Dia langsung menelepon Messi dan meminta untuk datang ke kantornya. Kepada Messi, Guardiola menunjukkan bahwa Real Madrid memiliki ruang kosong yang bisa dieksploitas di antara dua bek tengah dan gelandang bertahan. Di area itulah dia minta Messi bermain, bukan di sisi sayap seperti yang biasa dia mainkan.
Guardiola menempatkan Messi di belakang Samuel Eto'o yang berfungsi sebagai penyerang murni dan lebih mendekat dengan Thierry Hendy yang berada di sayap kiri.

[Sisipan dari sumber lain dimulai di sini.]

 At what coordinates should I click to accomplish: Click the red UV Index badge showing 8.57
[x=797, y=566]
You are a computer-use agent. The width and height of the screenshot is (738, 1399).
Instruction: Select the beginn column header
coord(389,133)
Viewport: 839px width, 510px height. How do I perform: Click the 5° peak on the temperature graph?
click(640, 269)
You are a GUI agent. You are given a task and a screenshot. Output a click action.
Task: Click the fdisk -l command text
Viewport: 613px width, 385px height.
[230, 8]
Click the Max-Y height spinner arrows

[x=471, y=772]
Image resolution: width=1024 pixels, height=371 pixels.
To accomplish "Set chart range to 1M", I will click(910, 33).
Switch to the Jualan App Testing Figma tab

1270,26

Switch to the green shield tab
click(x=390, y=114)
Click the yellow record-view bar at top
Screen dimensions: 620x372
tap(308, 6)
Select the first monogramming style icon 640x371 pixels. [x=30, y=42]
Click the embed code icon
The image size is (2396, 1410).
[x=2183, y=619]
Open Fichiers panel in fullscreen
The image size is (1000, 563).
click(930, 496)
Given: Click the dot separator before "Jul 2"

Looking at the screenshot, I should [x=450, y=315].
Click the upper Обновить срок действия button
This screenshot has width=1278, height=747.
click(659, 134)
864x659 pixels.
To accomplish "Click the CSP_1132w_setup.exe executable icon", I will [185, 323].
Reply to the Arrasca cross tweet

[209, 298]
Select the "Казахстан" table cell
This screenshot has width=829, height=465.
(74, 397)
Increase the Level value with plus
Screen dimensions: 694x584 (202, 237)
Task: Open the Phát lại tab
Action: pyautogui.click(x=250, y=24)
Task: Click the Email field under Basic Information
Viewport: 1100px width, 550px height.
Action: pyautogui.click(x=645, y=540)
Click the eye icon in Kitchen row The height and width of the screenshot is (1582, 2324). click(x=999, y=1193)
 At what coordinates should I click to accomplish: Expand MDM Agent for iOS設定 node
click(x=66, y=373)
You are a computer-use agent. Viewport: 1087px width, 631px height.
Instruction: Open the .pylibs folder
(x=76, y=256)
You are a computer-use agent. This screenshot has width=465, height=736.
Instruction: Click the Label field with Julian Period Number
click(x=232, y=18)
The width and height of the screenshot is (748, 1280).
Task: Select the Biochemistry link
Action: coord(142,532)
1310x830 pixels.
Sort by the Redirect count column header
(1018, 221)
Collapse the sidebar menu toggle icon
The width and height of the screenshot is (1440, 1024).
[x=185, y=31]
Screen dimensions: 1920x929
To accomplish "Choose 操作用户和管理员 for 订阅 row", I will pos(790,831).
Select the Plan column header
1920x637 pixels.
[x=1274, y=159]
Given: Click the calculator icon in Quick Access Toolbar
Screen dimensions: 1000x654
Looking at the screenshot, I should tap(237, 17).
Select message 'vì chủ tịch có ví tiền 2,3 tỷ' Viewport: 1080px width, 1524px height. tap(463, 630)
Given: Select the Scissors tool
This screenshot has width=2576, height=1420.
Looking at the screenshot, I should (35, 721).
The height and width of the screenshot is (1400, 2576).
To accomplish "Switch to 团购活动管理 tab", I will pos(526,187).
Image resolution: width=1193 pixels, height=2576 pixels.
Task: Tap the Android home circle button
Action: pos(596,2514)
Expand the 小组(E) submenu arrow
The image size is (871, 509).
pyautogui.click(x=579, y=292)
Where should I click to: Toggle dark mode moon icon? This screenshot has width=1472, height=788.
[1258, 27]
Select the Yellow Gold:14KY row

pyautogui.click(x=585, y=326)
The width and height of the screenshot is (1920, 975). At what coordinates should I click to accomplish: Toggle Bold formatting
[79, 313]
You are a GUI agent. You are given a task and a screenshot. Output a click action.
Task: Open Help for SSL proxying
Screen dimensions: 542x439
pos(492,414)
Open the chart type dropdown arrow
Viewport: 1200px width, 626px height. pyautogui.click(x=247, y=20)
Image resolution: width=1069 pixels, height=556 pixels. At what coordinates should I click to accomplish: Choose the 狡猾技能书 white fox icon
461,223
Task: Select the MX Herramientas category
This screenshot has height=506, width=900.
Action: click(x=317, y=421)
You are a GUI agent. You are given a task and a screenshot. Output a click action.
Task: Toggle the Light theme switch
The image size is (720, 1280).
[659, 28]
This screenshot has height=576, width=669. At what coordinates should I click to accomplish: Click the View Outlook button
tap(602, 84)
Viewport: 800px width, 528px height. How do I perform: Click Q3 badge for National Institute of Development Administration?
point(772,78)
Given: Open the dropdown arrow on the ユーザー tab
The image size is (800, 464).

Real Madrid memang sempat unggul lewat gol Gonzalo Higuain, tetapi itu tak bertahan lama. Begitu Guardiola menginstruksikan Messi bermain lebih ke tengah jalannya pertandingan berubah 180 derajat menjadi milik Barcelona.
Skema tersebut berjalan lancar. Dua bek Real Madrid, Fabio Cannavaro dan Cristpoh Metzelder, kebingungan melihat Messi bergonta-ganti posisi.
"Fabio dan saya saling memandang," kata Metzelder dalam buku biografi Pep Guardiola itu. "Kami seolah bertanya, `Apa yang akan kita lakukan? Apakah kita harus mengikutinya ke tengah atau menjaga kedalaman?`. Saat itu kami benar-benar tak memiliki petunjuk."
Tak mendapat arahan dari pelatih, keduanya pun masuk ke dalam jebakan Pep Guardiola. Semua pergerakan yang mereka lakukan salah. Jika menjaga Lionel Messi, maka Henry dan Eto'o mendapatkan ruang. Melepaskan Messi pun bukan opsi yang baik.
Lionel Messi memulai perannya sebagai false nine dengan sangat apik. Umpan yang dia lepaskan tak mampu dihentikan Sergio Ramos, saat itu bermain sebagai bek kanan. Alhasil Henry tinggal berhadapan dengan Iker Casillas dan menyamakan kedudukan menjadi 1-1.
Pembantaian terhadap Real Madrid di Stadion Santiago Bernabeu pun dimulai. Lionel Messi menyumbang dua gol dan satu assist pada laga tersebut dan sejak saat itulah dia dikenal sebagai salah satu false nine terbaik di dunia.